> **WORK INSTRUCTIONS**
For each entry below, output it exactly as it stands.

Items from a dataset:
--- START ---
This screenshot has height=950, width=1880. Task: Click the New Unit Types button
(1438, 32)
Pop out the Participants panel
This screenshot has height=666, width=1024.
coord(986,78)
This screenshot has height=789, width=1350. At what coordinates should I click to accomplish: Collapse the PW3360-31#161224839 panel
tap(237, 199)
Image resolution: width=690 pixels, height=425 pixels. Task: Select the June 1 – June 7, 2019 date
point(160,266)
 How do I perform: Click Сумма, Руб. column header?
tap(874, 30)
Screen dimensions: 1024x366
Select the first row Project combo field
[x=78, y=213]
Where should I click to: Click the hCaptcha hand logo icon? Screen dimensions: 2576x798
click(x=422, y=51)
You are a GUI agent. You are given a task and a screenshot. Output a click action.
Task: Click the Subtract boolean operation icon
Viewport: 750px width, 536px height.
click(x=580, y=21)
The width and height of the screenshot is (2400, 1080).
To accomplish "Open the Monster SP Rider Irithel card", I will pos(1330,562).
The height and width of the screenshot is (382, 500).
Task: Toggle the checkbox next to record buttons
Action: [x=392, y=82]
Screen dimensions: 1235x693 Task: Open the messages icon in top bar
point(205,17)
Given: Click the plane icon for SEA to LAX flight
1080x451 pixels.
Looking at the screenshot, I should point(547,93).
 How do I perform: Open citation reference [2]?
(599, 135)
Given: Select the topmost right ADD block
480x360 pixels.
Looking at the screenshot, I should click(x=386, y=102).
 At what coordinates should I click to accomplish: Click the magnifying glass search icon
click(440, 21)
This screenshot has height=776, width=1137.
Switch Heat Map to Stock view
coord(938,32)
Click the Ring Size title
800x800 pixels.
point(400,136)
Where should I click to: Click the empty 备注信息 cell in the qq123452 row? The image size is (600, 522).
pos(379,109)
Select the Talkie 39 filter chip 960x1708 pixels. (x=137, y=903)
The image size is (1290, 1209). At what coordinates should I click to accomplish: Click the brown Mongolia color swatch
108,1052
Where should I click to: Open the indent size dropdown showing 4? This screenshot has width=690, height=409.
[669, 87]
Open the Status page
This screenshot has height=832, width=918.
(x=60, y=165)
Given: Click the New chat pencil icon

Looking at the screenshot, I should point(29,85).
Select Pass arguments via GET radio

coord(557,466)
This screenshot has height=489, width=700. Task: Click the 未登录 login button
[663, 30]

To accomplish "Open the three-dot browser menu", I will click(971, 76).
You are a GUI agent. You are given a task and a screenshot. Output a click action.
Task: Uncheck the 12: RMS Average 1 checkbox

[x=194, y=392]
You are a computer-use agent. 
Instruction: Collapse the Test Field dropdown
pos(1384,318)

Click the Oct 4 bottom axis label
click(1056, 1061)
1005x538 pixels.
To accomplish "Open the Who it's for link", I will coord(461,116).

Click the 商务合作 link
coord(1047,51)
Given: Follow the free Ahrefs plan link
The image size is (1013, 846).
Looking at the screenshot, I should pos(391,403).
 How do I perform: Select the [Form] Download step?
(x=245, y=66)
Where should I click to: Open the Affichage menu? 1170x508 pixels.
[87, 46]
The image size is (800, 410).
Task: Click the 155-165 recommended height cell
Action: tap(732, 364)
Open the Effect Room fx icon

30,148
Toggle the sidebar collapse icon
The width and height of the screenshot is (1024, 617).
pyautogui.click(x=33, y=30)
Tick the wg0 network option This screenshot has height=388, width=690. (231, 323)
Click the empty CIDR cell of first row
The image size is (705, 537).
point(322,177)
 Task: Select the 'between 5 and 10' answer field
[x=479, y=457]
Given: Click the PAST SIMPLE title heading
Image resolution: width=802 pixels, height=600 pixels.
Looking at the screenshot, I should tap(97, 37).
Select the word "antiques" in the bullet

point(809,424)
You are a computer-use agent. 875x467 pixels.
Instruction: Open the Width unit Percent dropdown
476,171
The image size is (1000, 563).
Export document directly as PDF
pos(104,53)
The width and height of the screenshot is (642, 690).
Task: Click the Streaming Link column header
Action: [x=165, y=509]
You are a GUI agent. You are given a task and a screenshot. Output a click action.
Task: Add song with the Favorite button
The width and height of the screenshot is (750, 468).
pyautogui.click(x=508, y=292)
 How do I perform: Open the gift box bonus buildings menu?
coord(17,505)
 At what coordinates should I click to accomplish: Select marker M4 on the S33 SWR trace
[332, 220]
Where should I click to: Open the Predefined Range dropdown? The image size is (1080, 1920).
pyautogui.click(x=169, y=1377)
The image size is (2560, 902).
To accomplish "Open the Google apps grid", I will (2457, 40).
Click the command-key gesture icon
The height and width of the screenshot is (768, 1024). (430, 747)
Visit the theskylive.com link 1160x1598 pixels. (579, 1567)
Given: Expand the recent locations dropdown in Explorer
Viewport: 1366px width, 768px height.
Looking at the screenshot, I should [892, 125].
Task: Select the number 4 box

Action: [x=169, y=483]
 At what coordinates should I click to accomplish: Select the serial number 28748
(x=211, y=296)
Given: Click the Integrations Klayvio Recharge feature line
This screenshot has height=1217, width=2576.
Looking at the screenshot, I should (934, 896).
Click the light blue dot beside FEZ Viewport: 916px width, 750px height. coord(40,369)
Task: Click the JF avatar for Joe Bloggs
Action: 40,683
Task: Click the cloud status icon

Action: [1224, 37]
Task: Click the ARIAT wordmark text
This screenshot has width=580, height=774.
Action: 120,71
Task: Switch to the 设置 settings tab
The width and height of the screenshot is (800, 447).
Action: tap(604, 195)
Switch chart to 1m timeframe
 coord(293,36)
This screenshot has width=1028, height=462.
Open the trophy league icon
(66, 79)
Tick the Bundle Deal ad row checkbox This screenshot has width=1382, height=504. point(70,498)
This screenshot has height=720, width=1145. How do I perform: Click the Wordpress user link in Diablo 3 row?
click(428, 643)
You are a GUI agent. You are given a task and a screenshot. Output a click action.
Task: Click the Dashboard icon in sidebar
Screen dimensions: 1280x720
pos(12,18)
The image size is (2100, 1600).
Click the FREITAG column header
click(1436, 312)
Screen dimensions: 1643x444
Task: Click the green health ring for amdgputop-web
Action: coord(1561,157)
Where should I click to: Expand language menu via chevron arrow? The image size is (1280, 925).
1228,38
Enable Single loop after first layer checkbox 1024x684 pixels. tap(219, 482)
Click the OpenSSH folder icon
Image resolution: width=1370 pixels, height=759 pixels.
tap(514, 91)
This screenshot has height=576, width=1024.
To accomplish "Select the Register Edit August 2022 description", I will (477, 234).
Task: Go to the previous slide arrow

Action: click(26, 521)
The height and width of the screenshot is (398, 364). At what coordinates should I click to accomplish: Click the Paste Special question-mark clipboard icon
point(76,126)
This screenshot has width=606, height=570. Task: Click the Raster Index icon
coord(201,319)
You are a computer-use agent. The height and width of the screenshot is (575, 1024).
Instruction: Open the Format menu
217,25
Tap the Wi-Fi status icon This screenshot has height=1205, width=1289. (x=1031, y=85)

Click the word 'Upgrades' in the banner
--- END ---
> **WRITTEN ANSWER**
This screenshot has height=950, width=1880. Task: Click the New Unit Types button
(1438, 32)
Pop out the Participants panel
This screenshot has height=666, width=1024.
coord(986,78)
This screenshot has height=789, width=1350. At what coordinates should I click to accomplish: Collapse the PW3360-31#161224839 panel
tap(237, 199)
Image resolution: width=690 pixels, height=425 pixels. Task: Select the June 1 – June 7, 2019 date
point(160,266)
 How do I perform: Click Сумма, Руб. column header?
tap(874, 30)
Screen dimensions: 1024x366
Select the first row Project combo field
[x=78, y=213]
Where should I click to: Click the hCaptcha hand logo icon? Screen dimensions: 2576x798
click(x=422, y=51)
You are a GUI agent. You are given a task and a screenshot. Output a click action.
Task: Click the Subtract boolean operation icon
Viewport: 750px width, 536px height.
click(x=580, y=21)
The width and height of the screenshot is (2400, 1080).
To accomplish "Open the Monster SP Rider Irithel card", I will pos(1330,562).
The height and width of the screenshot is (382, 500).
Task: Toggle the checkbox next to record buttons
Action: [x=392, y=82]
Screen dimensions: 1235x693 Task: Open the messages icon in top bar
point(205,17)
Given: Click the plane icon for SEA to LAX flight
1080x451 pixels.
Looking at the screenshot, I should point(547,93).
 How do I perform: Open citation reference [2]?
(599, 135)
Given: Select the topmost right ADD block
480x360 pixels.
Looking at the screenshot, I should click(x=386, y=102).
 At what coordinates should I click to accomplish: Click the magnifying glass search icon
click(440, 21)
This screenshot has height=776, width=1137.
Switch Heat Map to Stock view
coord(938,32)
Click the Ring Size title
800x800 pixels.
point(400,136)
Where should I click to: Click the empty 备注信息 cell in the qq123452 row? The image size is (600, 522).
pos(379,109)
Select the Talkie 39 filter chip 960x1708 pixels. (x=137, y=903)
The image size is (1290, 1209). At what coordinates should I click to accomplish: Click the brown Mongolia color swatch
108,1052
Where should I click to: Open the indent size dropdown showing 4? This screenshot has width=690, height=409.
[669, 87]
Open the Status page
This screenshot has height=832, width=918.
(x=60, y=165)
Given: Click the New chat pencil icon

Looking at the screenshot, I should point(29,85).
Select Pass arguments via GET radio

coord(557,466)
This screenshot has height=489, width=700. Task: Click the 未登录 login button
[663, 30]

To accomplish "Open the three-dot browser menu", I will click(971, 76).
You are a GUI agent. You are given a task and a screenshot. Output a click action.
Task: Uncheck the 12: RMS Average 1 checkbox

[x=194, y=392]
You are a computer-use agent. 
Instruction: Collapse the Test Field dropdown
pos(1384,318)

Click the Oct 4 bottom axis label
click(1056, 1061)
1005x538 pixels.
To accomplish "Open the Who it's for link", I will coord(461,116).

Click the 商务合作 link
coord(1047,51)
Given: Follow the free Ahrefs plan link
The image size is (1013, 846).
Looking at the screenshot, I should pos(391,403).
 How do I perform: Select the [Form] Download step?
(x=245, y=66)
Where should I click to: Open the Affichage menu? 1170x508 pixels.
[87, 46]
The image size is (800, 410).
Task: Click the 155-165 recommended height cell
Action: tap(732, 364)
Open the Effect Room fx icon

30,148
Toggle the sidebar collapse icon
The width and height of the screenshot is (1024, 617).
pyautogui.click(x=33, y=30)
Tick the wg0 network option This screenshot has height=388, width=690. (231, 323)
Click the empty CIDR cell of first row
The image size is (705, 537).
point(322,177)
 Task: Select the 'between 5 and 10' answer field
[x=479, y=457]
Given: Click the PAST SIMPLE title heading
Image resolution: width=802 pixels, height=600 pixels.
Looking at the screenshot, I should tap(97, 37).
Select the word "antiques" in the bullet

point(809,424)
You are a computer-use agent. 875x467 pixels.
Instruction: Open the Width unit Percent dropdown
476,171
The image size is (1000, 563).
Export document directly as PDF
pos(104,53)
The width and height of the screenshot is (642, 690).
Task: Click the Streaming Link column header
Action: [x=165, y=509]
You are a GUI agent. You are given a task and a screenshot. Output a click action.
Task: Add song with the Favorite button
The width and height of the screenshot is (750, 468).
pyautogui.click(x=508, y=292)
 How do I perform: Open the gift box bonus buildings menu?
coord(17,505)
 At what coordinates should I click to accomplish: Select marker M4 on the S33 SWR trace
[332, 220]
Where should I click to: Open the Predefined Range dropdown? The image size is (1080, 1920).
pyautogui.click(x=169, y=1377)
The image size is (2560, 902).
To accomplish "Open the Google apps grid", I will (2457, 40).
Click the command-key gesture icon
The height and width of the screenshot is (768, 1024). (430, 747)
Visit the theskylive.com link 1160x1598 pixels. (579, 1567)
Given: Expand the recent locations dropdown in Explorer
Viewport: 1366px width, 768px height.
Looking at the screenshot, I should [892, 125].
Task: Select the number 4 box

Action: [x=169, y=483]
 At what coordinates should I click to accomplish: Select the serial number 28748
(x=211, y=296)
Given: Click the Integrations Klayvio Recharge feature line
This screenshot has height=1217, width=2576.
Looking at the screenshot, I should (934, 896).
Click the light blue dot beside FEZ Viewport: 916px width, 750px height. coord(40,369)
Task: Click the JF avatar for Joe Bloggs
Action: 40,683
Task: Click the cloud status icon

Action: [1224, 37]
Task: Click the ARIAT wordmark text
This screenshot has width=580, height=774.
Action: 120,71
Task: Switch to the 设置 settings tab
The width and height of the screenshot is (800, 447).
Action: tap(604, 195)
Switch chart to 1m timeframe
 coord(293,36)
This screenshot has width=1028, height=462.
Open the trophy league icon
(66, 79)
Tick the Bundle Deal ad row checkbox This screenshot has width=1382, height=504. point(70,498)
This screenshot has height=720, width=1145. How do I perform: Click the Wordpress user link in Diablo 3 row?
click(428, 643)
You are a GUI agent. You are given a task and a screenshot. Output a click action.
Task: Click the Dashboard icon in sidebar
Screen dimensions: 1280x720
pos(12,18)
The image size is (2100, 1600).
Click the FREITAG column header
click(1436, 312)
Screen dimensions: 1643x444
Task: Click the green health ring for amdgputop-web
Action: coord(1561,157)
Where should I click to: Expand language menu via chevron arrow? The image size is (1280, 925).
1228,38
Enable Single loop after first layer checkbox 1024x684 pixels. tap(219, 482)
Click the OpenSSH folder icon
Image resolution: width=1370 pixels, height=759 pixels.
tap(514, 91)
This screenshot has height=576, width=1024.
To accomplish "Select the Register Edit August 2022 description", I will (477, 234).
Task: Go to the previous slide arrow

Action: click(26, 521)
The height and width of the screenshot is (398, 364). At what coordinates should I click to accomplish: Click the Paste Special question-mark clipboard icon
point(76,126)
This screenshot has width=606, height=570. Task: Click the Raster Index icon
coord(201,319)
You are a computer-use agent. The height and width of the screenshot is (575, 1024).
Instruction: Open the Format menu
217,25
Tap the Wi-Fi status icon This screenshot has height=1205, width=1289. (x=1031, y=85)

Click the word 'Upgrades' in the banner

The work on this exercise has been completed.